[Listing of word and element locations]
·····
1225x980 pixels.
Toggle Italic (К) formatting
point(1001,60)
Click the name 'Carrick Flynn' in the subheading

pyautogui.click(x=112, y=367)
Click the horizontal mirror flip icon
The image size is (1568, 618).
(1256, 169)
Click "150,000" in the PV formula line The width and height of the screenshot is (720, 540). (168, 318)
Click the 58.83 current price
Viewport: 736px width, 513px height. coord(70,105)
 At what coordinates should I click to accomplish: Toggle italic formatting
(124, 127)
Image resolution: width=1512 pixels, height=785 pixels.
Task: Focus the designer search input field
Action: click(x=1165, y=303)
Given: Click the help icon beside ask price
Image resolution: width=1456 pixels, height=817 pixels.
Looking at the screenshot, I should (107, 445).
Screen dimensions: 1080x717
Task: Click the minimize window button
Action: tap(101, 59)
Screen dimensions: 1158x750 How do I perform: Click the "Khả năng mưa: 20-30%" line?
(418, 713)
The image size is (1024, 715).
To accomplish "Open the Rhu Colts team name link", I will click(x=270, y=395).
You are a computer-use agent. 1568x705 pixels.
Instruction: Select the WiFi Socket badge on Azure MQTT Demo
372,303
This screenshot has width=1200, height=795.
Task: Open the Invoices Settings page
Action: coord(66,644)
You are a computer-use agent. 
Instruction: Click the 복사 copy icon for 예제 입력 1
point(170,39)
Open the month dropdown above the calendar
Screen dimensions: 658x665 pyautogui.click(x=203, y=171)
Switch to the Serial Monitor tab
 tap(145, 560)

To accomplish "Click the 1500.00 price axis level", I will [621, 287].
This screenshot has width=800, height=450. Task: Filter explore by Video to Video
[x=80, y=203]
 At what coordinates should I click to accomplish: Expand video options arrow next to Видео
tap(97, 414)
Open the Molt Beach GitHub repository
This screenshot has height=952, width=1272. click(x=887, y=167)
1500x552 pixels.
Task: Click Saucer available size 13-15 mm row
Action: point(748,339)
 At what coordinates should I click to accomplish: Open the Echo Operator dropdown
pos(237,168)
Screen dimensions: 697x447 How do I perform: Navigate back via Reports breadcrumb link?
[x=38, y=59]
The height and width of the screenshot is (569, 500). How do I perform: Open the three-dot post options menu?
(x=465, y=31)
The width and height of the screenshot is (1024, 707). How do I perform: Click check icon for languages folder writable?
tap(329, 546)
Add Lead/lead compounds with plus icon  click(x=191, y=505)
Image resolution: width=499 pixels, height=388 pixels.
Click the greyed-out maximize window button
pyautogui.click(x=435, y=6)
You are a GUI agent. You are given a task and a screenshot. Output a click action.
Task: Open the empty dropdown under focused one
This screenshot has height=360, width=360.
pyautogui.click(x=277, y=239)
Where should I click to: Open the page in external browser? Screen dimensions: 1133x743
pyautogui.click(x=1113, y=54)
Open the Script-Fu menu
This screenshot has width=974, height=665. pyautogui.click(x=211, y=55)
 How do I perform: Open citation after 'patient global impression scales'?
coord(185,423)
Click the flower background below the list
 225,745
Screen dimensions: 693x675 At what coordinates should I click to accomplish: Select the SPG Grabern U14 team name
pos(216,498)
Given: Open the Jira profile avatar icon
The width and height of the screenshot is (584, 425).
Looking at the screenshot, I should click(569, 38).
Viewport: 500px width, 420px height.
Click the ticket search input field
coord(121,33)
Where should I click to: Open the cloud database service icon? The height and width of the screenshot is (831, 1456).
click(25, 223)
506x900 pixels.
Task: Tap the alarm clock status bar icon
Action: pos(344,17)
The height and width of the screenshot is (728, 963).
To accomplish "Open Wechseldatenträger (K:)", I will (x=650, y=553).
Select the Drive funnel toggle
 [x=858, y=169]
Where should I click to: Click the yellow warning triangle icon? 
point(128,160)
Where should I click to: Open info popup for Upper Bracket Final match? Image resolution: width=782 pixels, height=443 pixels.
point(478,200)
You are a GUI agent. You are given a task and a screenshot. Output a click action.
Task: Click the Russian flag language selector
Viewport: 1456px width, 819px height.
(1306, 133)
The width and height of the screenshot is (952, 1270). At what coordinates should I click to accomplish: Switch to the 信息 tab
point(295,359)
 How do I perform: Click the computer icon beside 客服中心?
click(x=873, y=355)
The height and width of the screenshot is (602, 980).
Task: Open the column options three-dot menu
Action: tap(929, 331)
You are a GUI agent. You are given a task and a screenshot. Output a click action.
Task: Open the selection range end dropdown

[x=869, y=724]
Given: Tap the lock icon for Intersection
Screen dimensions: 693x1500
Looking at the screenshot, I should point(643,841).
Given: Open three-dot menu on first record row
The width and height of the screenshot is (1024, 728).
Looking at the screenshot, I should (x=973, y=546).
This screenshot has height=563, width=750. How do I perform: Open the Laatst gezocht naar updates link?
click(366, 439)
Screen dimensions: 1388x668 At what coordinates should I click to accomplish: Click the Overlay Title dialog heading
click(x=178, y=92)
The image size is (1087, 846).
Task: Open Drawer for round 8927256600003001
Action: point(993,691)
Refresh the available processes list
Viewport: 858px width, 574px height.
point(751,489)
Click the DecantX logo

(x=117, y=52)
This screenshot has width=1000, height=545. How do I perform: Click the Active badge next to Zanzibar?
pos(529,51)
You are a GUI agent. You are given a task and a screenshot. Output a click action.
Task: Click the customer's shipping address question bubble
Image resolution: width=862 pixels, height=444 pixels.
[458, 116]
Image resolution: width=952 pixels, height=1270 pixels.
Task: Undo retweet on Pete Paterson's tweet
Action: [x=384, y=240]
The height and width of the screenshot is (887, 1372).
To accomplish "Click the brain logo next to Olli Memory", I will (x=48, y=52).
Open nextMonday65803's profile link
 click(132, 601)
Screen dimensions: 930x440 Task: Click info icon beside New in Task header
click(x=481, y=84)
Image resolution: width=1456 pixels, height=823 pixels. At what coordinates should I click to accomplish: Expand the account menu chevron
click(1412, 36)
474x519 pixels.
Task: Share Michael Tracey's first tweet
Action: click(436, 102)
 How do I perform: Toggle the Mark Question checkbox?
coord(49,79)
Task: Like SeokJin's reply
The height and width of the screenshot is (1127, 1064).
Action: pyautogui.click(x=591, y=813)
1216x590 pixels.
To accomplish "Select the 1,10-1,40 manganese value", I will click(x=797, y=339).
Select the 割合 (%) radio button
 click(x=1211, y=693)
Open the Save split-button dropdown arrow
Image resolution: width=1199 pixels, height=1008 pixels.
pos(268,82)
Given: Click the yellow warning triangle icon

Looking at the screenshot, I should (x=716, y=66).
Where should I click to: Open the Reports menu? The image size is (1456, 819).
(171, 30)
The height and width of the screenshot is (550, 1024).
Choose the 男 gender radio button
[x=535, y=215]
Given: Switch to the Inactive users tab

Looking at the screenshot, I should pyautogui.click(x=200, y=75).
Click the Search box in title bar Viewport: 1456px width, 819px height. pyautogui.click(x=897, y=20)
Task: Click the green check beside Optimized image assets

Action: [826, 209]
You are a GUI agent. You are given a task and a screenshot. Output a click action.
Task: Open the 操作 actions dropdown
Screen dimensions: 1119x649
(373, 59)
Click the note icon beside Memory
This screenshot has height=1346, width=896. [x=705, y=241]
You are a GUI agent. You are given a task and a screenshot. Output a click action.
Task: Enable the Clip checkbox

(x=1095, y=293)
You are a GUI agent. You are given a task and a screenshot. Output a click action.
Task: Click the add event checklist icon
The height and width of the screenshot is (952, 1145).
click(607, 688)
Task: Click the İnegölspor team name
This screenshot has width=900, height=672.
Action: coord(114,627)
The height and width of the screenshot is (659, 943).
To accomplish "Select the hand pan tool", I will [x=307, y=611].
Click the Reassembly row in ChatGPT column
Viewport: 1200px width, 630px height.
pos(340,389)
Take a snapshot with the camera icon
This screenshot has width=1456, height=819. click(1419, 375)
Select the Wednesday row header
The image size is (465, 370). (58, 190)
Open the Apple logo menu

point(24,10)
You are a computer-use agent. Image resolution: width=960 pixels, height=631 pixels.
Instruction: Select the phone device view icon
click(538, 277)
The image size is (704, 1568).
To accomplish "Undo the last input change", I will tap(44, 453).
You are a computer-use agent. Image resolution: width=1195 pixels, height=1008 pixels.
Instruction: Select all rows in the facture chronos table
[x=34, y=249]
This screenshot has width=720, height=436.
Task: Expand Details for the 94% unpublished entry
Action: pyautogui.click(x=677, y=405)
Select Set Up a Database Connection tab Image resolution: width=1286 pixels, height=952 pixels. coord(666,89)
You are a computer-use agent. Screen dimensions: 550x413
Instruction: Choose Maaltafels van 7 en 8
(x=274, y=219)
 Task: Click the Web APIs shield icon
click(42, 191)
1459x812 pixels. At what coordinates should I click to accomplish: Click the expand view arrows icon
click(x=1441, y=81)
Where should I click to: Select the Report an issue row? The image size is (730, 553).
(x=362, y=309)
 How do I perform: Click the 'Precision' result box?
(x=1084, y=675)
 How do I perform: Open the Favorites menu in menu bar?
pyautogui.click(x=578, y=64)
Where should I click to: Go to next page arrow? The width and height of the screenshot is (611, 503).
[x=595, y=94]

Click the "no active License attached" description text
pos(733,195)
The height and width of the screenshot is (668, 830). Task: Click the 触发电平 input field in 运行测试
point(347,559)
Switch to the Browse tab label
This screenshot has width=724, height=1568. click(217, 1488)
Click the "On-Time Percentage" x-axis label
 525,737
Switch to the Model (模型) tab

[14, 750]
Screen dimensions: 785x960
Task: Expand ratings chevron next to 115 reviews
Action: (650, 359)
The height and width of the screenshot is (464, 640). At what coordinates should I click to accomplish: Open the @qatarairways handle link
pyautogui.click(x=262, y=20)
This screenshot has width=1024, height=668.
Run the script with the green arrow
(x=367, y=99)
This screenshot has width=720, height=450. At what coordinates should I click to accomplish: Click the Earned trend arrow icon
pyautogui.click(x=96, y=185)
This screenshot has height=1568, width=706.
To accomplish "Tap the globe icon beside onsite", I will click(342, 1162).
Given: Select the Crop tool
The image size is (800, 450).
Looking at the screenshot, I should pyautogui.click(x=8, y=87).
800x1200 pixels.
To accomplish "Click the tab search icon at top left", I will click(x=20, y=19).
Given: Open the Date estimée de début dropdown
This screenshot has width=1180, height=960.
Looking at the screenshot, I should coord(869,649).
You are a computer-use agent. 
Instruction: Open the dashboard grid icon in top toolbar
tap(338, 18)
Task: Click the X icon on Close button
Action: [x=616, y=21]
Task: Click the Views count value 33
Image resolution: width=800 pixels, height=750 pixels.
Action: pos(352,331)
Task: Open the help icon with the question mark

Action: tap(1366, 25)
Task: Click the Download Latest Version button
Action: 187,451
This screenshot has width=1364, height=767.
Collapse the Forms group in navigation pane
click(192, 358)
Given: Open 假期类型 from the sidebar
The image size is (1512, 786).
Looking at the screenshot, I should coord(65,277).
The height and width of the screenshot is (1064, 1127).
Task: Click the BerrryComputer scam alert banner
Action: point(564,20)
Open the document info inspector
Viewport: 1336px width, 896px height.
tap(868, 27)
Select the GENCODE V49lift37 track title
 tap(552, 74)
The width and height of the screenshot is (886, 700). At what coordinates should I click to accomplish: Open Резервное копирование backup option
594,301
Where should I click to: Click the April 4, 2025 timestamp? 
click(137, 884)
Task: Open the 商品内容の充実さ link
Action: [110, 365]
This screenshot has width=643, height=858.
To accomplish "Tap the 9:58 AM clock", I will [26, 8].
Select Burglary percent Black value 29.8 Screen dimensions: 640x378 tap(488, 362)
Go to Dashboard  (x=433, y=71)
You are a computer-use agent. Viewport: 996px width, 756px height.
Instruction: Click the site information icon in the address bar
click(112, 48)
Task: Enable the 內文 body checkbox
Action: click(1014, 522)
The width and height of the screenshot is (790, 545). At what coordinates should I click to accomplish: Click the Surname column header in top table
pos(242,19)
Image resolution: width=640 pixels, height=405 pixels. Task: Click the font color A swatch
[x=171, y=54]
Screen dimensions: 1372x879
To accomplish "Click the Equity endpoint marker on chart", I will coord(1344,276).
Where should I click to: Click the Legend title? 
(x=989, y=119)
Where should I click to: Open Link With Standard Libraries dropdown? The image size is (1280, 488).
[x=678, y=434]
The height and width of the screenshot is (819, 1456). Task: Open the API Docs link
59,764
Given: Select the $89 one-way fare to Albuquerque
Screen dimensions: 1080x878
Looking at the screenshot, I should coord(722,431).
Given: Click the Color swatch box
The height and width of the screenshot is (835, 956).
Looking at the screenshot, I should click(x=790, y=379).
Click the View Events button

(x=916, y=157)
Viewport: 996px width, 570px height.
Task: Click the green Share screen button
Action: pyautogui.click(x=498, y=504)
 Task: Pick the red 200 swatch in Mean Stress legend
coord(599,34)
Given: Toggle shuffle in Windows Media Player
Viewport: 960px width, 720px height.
·····
**Stated problem:**
Reproduce verbatim the stretch of the listing from its start through the line containing "(1256, 169)".

**Answer to this problem:**
1225x980 pixels.
Toggle Italic (К) formatting
point(1001,60)
Click the name 'Carrick Flynn' in the subheading

pyautogui.click(x=112, y=367)
Click the horizontal mirror flip icon
The image size is (1568, 618).
(1256, 169)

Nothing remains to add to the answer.